◆ Given data

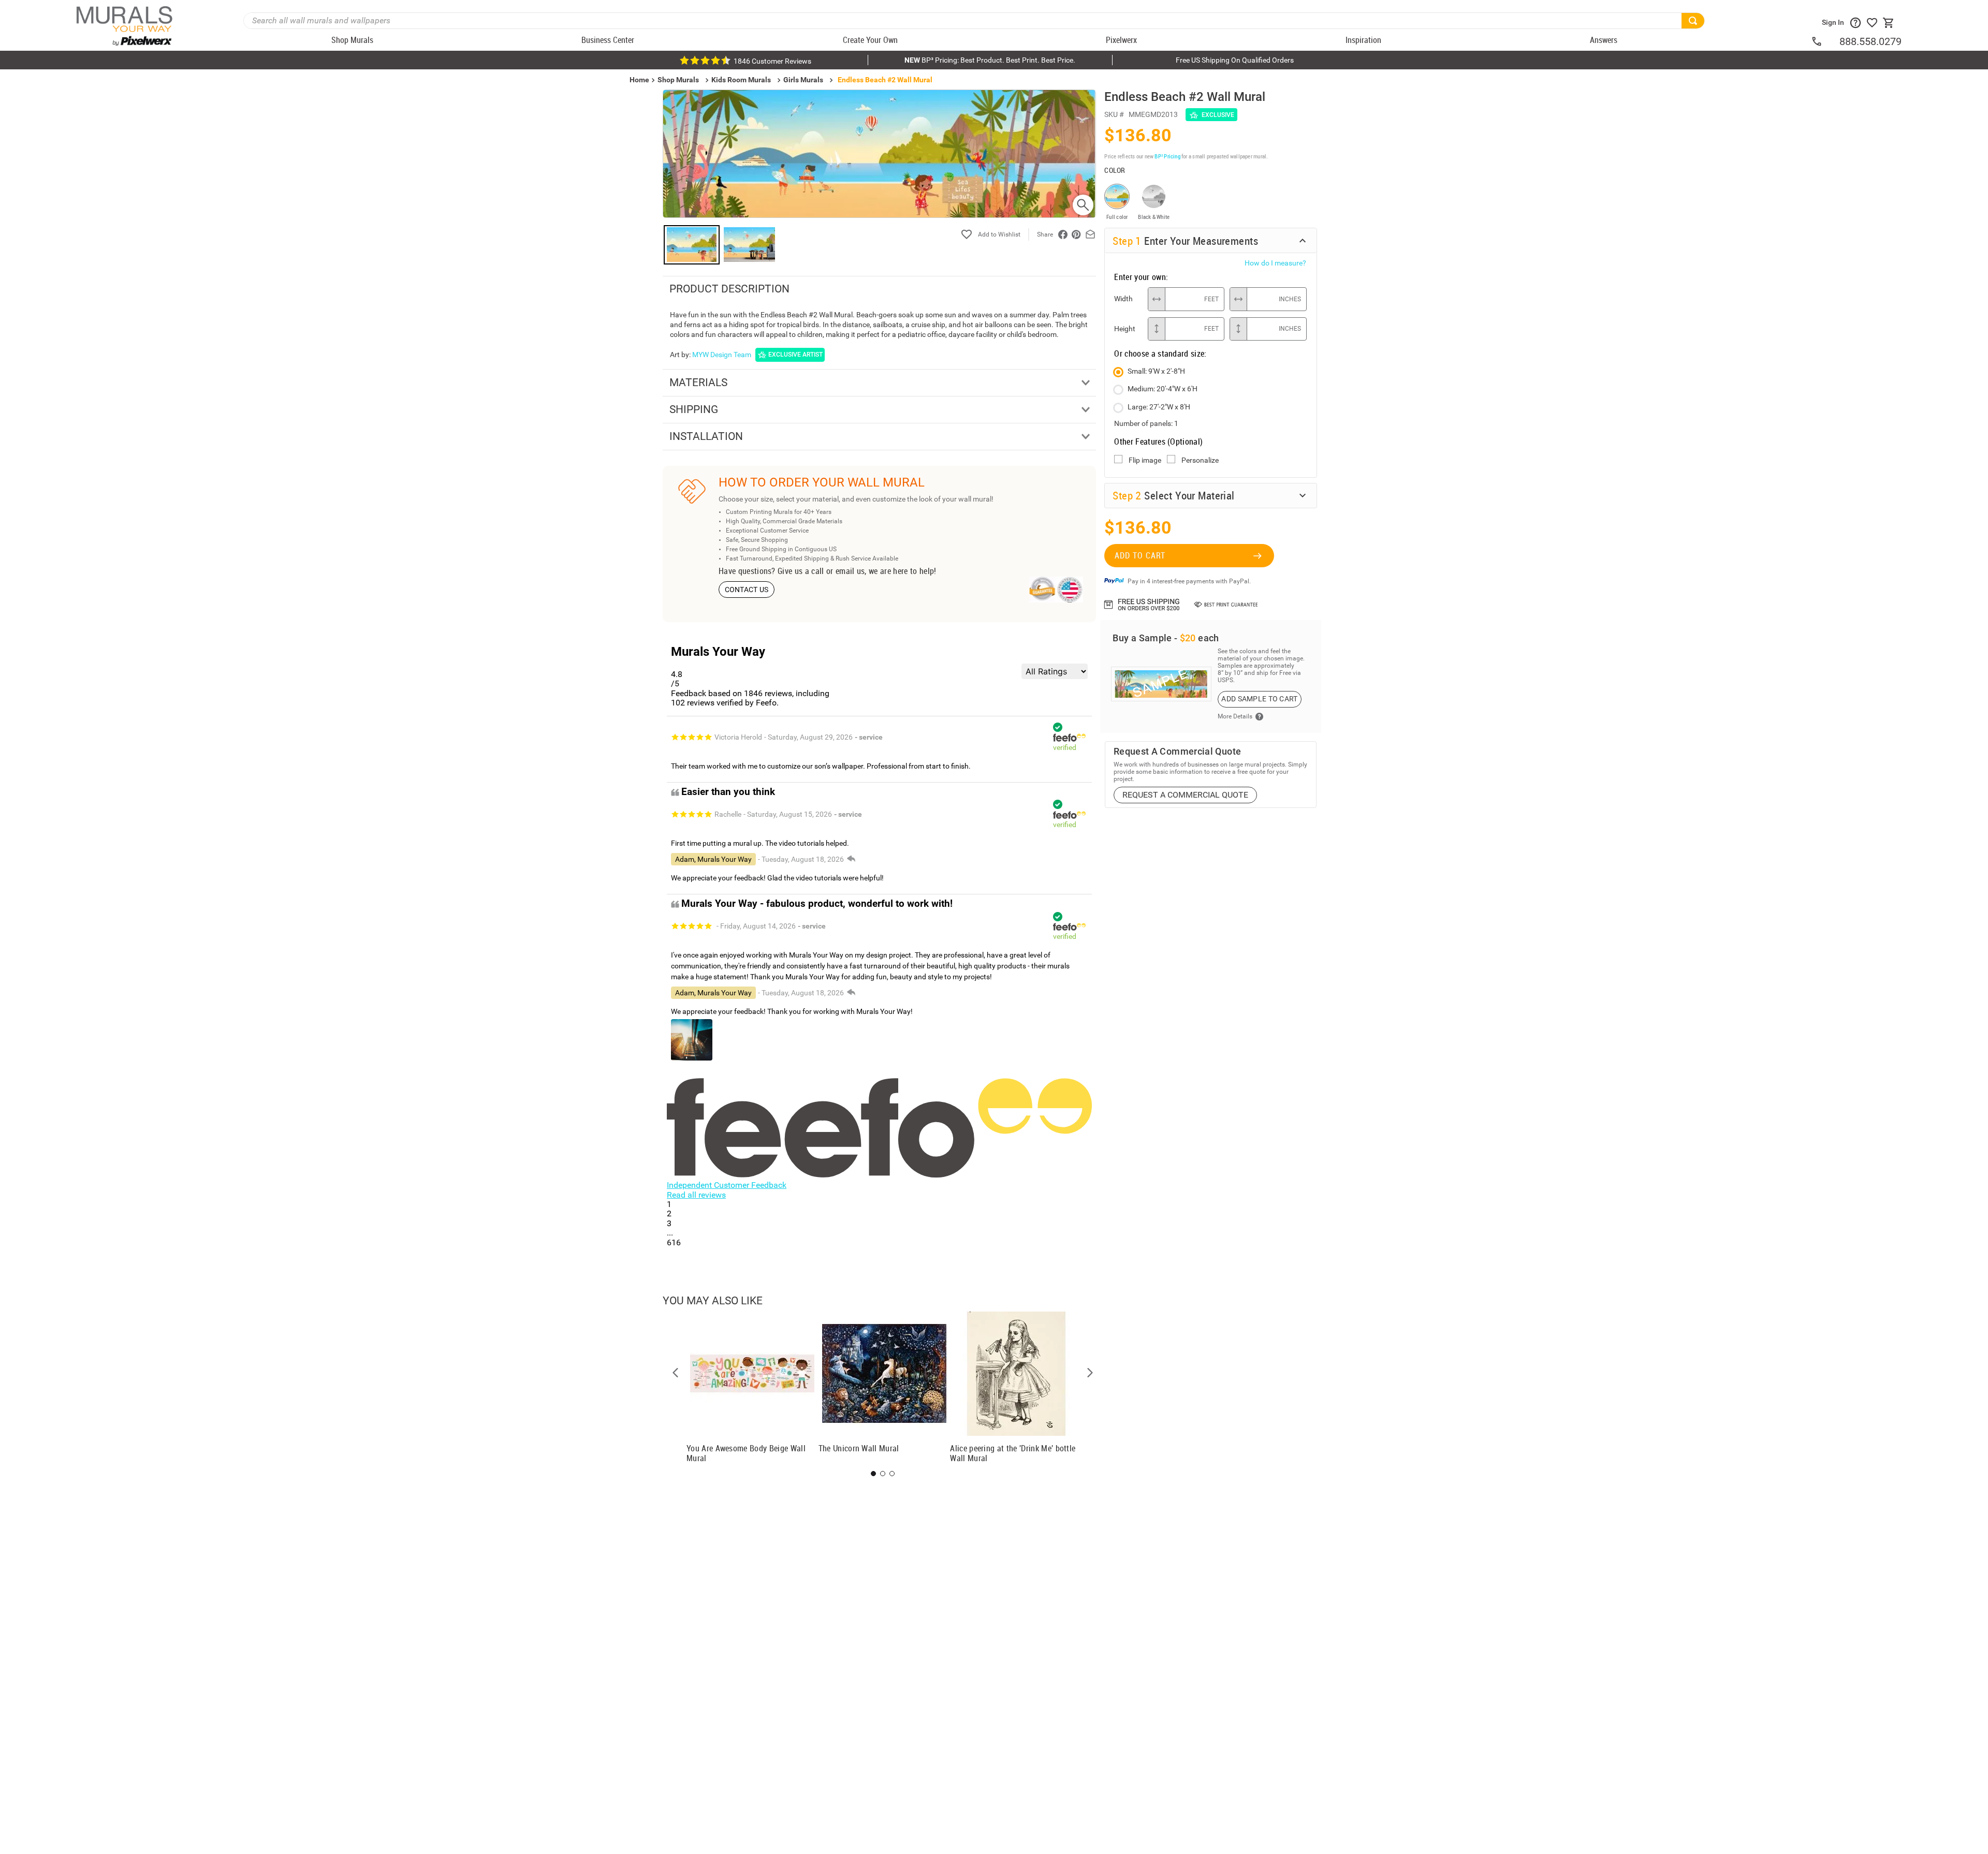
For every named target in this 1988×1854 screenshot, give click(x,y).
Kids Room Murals (741, 80)
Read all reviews (696, 1195)
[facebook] (1063, 234)
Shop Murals (678, 80)
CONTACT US (747, 589)
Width (1123, 299)
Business (1775, 984)
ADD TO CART (1140, 555)
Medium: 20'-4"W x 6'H (1162, 389)
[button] (675, 1372)
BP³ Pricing (1167, 156)
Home (1646, 984)
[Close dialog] (1964, 824)
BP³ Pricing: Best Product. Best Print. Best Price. (989, 60)
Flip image (1145, 460)
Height (1124, 329)
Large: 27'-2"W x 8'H (1159, 407)
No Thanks (1776, 1017)
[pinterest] (1076, 234)
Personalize (1200, 460)
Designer (1905, 984)
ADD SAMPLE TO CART (1259, 699)
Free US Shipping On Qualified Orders (1235, 60)
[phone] (1824, 41)
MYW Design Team (721, 354)
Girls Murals (803, 80)
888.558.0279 (1870, 41)
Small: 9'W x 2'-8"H (1156, 371)
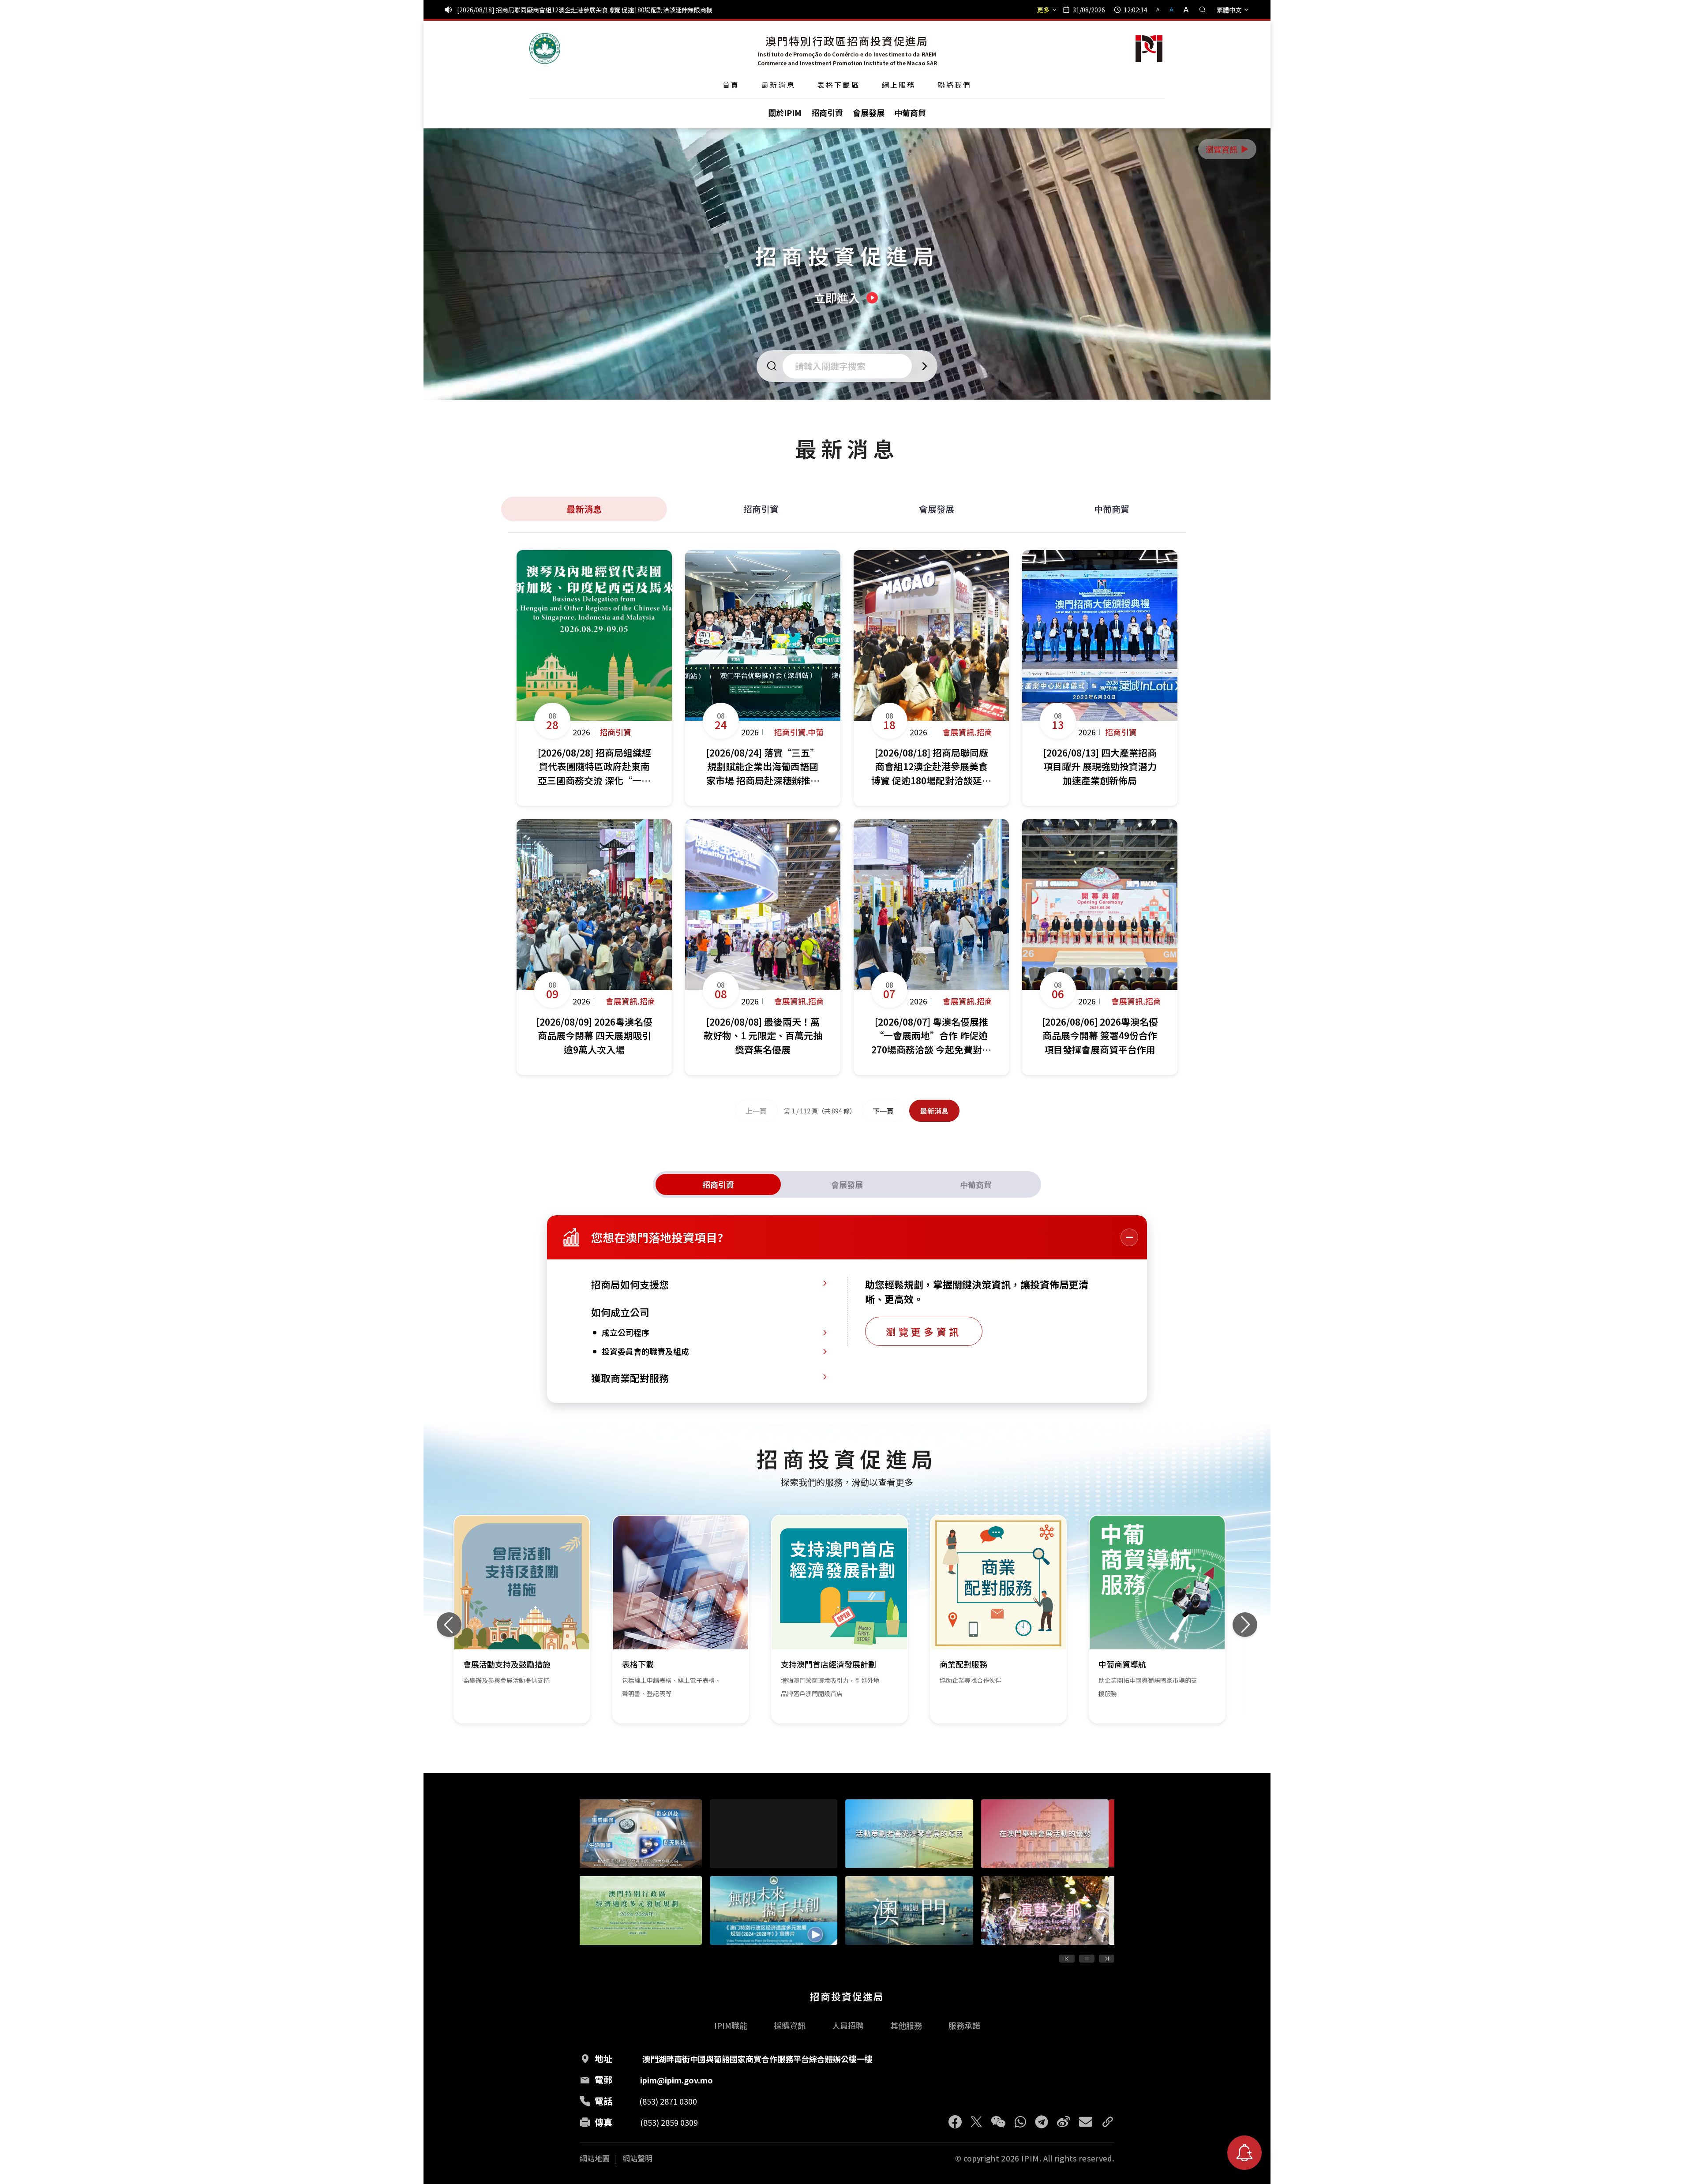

◆ Required work
Output each entry above word for word. The pictures stay out.

◆ Final answer
For every named target in this 1988×1854 screenshot, give click(x,y).
Kids Room Murals (741, 80)
Read all reviews (696, 1195)
[facebook] (1063, 234)
Shop Murals (678, 80)
CONTACT US (747, 589)
Width (1123, 299)
Business (1775, 984)
ADD TO CART (1140, 555)
Medium: 20'-4"W x 6'H (1162, 389)
[button] (675, 1372)
BP³ Pricing (1167, 156)
Home (1646, 984)
[Close dialog] (1964, 824)
BP³ Pricing: Best Product. Best Print. Best Price. (989, 60)
Flip image (1145, 460)
Height (1124, 329)
Large: 27'-2"W x 8'H (1159, 407)
No Thanks (1776, 1017)
[pinterest] (1076, 234)
Personalize (1200, 460)
Designer (1905, 984)
ADD SAMPLE TO CART (1259, 699)
Free US Shipping On Qualified Orders (1235, 60)
[phone] (1824, 41)
MYW Design Team (721, 354)
Girls Murals (803, 80)
888.558.0279 (1870, 41)
Small: 9'W x 2'-8"H (1156, 371)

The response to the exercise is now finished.